Billy, at work / at play, at one of Joe Boughton’s Conneaut Lake jazz weekends.

When I was compiling yesterday’s post — a conversation with Billy Butterfield’s family that revealed him to be a sweet-natured, generous man who loved being with them — read it here — I also returned to the music he made, and there’s a proliferation of it on YouTube, showing Billy in many contexts.  (Trust me: this post will not be silent . . . )

I knew about the breadth of Billy’s working career — more than forty years of touring with big bands, small jam-session groups, concerts here and overseas, radio and studio work, club dates and gigs a-plenty — which pointed me to Tom Lord’s discography.

Recordings are only a slice of a musician’s career, a narrow reflection of what (s)he may have created, but in Billy’s case, the list of people he recorded with is astonishing in its breadth: it says so much about his professionalism and versatility, and the respect his peers afforded him.

For my own pleasure and I hope yours, here is a seriously edited list — in alphabetical order — of some of the people Billy recorded with . . . many surprises.  I did get carried away, but it was impossible to stop.

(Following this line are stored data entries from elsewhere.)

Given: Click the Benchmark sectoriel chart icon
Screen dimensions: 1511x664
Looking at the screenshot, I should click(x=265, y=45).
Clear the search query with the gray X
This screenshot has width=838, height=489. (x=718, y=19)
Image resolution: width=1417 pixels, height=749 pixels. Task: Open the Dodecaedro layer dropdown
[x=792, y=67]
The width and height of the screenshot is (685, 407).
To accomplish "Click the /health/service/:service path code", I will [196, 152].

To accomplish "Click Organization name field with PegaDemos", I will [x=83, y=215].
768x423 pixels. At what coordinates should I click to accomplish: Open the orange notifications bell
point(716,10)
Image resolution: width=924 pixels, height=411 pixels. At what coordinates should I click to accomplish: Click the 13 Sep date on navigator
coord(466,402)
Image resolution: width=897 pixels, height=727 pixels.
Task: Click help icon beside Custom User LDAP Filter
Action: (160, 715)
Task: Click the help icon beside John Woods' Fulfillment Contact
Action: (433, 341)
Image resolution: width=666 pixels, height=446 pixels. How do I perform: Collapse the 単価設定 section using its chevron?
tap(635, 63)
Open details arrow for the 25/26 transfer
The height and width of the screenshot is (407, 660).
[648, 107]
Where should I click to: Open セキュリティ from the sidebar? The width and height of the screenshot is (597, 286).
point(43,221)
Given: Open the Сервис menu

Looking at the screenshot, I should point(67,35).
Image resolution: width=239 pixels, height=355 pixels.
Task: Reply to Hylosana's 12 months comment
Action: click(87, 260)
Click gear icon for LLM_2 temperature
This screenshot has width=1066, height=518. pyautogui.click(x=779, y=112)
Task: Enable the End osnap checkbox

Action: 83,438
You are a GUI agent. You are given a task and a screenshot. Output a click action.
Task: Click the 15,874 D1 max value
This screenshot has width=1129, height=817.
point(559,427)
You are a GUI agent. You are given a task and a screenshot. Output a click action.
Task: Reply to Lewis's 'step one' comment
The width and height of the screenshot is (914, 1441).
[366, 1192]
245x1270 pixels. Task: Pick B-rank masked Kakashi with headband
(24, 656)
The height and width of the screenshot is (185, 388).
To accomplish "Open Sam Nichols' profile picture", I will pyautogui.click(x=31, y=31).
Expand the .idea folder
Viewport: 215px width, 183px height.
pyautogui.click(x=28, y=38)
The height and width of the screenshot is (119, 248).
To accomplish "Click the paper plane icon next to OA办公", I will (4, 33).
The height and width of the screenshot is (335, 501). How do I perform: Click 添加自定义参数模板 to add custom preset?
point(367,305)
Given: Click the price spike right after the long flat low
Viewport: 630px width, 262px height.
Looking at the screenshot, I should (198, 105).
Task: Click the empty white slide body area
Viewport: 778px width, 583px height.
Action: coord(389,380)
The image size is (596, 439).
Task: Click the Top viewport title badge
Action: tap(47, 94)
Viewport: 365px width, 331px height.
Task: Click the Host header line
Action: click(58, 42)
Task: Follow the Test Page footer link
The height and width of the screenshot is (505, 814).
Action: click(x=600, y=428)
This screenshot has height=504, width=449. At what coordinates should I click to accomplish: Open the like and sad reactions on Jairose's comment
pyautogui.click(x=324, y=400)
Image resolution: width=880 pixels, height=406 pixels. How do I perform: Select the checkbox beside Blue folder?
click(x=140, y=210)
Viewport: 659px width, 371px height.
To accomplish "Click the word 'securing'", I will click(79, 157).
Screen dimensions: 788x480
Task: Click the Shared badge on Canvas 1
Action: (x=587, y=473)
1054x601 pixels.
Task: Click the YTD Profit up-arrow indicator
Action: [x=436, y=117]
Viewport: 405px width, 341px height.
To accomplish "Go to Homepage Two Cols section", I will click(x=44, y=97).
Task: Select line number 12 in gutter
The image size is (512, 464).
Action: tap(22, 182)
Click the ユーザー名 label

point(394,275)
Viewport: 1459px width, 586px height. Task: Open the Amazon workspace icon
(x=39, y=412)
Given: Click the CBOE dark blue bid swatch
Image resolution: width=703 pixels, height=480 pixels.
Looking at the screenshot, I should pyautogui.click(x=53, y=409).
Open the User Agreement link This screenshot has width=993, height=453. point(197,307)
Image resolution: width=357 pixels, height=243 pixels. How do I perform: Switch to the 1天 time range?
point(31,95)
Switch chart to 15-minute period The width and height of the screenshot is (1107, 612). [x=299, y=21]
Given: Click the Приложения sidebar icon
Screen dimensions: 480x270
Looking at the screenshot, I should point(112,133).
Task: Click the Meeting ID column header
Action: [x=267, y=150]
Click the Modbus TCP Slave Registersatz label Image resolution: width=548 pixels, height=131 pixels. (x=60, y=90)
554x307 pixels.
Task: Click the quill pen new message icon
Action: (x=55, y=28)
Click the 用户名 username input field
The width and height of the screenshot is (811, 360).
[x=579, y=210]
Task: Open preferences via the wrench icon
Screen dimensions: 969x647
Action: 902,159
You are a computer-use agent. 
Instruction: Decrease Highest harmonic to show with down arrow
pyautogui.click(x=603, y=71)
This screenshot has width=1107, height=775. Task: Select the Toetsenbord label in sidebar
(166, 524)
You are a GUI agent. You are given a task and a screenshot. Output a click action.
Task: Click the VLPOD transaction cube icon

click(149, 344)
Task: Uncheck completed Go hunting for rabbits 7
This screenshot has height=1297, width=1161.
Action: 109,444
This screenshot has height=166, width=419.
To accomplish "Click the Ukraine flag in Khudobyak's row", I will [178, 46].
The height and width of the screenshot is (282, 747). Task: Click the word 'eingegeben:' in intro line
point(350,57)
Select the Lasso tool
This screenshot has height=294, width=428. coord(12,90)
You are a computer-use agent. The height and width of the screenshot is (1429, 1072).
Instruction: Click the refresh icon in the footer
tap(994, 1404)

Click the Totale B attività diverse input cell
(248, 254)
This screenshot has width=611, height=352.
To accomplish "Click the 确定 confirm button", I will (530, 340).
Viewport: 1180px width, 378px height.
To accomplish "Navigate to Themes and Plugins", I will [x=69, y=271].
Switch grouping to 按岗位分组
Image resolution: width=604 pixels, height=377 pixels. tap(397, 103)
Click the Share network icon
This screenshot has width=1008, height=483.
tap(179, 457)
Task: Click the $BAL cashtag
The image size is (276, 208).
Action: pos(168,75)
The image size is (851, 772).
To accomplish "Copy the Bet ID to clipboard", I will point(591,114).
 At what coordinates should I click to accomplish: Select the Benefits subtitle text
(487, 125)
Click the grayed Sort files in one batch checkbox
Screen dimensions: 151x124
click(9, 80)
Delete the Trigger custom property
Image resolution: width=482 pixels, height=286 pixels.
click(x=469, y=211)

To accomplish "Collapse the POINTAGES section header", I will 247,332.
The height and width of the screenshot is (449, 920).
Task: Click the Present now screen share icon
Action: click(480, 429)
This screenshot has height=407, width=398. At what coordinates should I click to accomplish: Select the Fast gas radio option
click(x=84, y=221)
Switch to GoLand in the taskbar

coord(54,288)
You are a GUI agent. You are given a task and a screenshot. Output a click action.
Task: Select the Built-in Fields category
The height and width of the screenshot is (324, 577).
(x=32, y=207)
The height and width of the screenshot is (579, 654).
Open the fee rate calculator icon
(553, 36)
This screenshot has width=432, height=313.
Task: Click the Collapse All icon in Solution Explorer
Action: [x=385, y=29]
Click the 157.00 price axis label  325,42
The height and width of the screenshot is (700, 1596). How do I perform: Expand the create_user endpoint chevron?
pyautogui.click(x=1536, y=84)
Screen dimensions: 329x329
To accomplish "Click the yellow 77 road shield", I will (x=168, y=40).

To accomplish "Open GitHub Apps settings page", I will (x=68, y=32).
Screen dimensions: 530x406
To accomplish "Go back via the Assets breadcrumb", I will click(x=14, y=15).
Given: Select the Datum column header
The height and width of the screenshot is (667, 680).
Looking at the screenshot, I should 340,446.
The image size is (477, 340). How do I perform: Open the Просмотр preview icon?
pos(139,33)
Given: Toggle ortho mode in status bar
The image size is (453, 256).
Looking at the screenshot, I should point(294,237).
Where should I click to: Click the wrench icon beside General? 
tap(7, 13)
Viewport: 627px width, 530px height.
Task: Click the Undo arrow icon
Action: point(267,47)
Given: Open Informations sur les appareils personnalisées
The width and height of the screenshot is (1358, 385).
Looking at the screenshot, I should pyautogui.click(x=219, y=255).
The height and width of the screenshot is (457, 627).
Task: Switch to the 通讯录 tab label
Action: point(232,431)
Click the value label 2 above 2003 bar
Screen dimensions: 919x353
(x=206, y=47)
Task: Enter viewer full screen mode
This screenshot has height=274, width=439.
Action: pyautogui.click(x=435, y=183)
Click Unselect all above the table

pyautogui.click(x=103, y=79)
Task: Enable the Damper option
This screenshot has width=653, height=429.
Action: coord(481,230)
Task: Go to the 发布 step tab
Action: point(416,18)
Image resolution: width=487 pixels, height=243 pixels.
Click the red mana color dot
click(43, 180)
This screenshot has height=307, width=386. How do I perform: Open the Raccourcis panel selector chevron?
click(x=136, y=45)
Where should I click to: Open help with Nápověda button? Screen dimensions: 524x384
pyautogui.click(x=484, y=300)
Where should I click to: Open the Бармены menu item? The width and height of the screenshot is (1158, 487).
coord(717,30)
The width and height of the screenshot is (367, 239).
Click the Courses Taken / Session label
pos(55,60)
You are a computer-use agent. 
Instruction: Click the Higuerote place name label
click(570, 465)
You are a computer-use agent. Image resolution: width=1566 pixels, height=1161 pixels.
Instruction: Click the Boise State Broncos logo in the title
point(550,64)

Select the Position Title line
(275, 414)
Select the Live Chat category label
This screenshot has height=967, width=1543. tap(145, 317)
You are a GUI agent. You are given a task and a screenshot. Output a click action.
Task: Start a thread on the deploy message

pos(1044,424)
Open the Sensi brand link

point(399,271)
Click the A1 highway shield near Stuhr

Louis Armstrong, Georgie Auld, Mildred Bailey, Pearl Bailey, Tallulah Bankhead, George Barnes, Andy Bartha, Tony Bennett, Eddie Bert, Johnny Blowers, Will Bradley, Ruby Braff, Lawrence Brown, Oscar Brown, Jr., Kenny Burrell, Connie Boswell, Dave Bowman, Les Brown, Vernon Brown, John Bunch, Ernie Caceres, Nick Caiazza, Una Mae Carlisle, Dick Cary, Sidney Catlett, Charlie Christian, Buck Clayton, Al Cohn, Cozy Cole, Eddie Condon, Ray Conniff, Jimmy Crawford, Bing Crosby, Bob Crosby, Cutty Cutshall, Delta Rhythm Boys, John Dengler, Vic Dickenson, Tommy Dorsey, Buzzy Drootin, Dutch College Swing Band, Billy Eckstine, Gil Evans, Nick Fatool, Irving Fazola, Morey Feld, Ella Fitzgerald, Helen Forrest, Bud Freeman, Barry Gailbraith, Erroll Garner, Stan Getz, Dizzy Gillespie, Benny Goodman, Brad Gowans, Teddy Grace, Freddie Green, Urbie Green, Tyree Glenn, Henry Grimes, Johnny Guarnieri, Bobby Hackett, Bob Haggart, Al Hall, Edmond Hall, Sir Roland Hanna, Coleman Hawkins, Neal Hefti, J.C. Higginbotham, Milt Hinton, Billie Holiday, Peanuts Hucko, Eddie Hubble, Dick Hyman, Chubby Jackson, Harry James, Jack Jenney, Jerry Jerome, Taft Jordan, Gus Johnson, Osie Johnson, Hank Jones, Jo Jones, Roger Kellaway, Kenny Kersey, Carl Kress, Yank Lawson, Peggy Lee, Cliff Leeman, Jack Lesberg, Abe Lincoln, Jimmy Lytell, Mundell Lowe, Joe Marsala, Carmen Mastren, Matty Matlock, Jimmy Maxwell, Lou McGarity, Red McKenzie, Hal McKusick, Johnny Mercer, Eddie Miller, Miff Mole, Benny Morton, Tony Mottola, Turk Murphy, Hot Lips Page, Walter Page, Oscar Pettiford, Flip Phillips, Mel Powell, Buddy Rich, Max Roach, Jimmy Rushing, Babe Russin, Pee Wee Russell, Doc Severinsen, Charlie Shavers, Artie Shaw, Frank Sinatra, Jess Stacy, Jo Stafford, Kay Starr, Bill Stegmeyer, Lou Stein, Rex Stewart, Joe Sullivan, Maxine Sullivan, Ralph Sutton, Buddy Tate, Jack Teagarden, Claude Thornhill, Martha Tilton, Dave Tough, Sarah Vaughan, Helen Ward, Earle Warren, Dick Wellstood, George Wettling, Paul Whiteman, Margaret Whiting, Bob Wilber, Joe Wilder, Lee Wiley, Roy Williams, Shadow Wilson, Teddy Wilson, Lester Young, Bob Zurke . . . 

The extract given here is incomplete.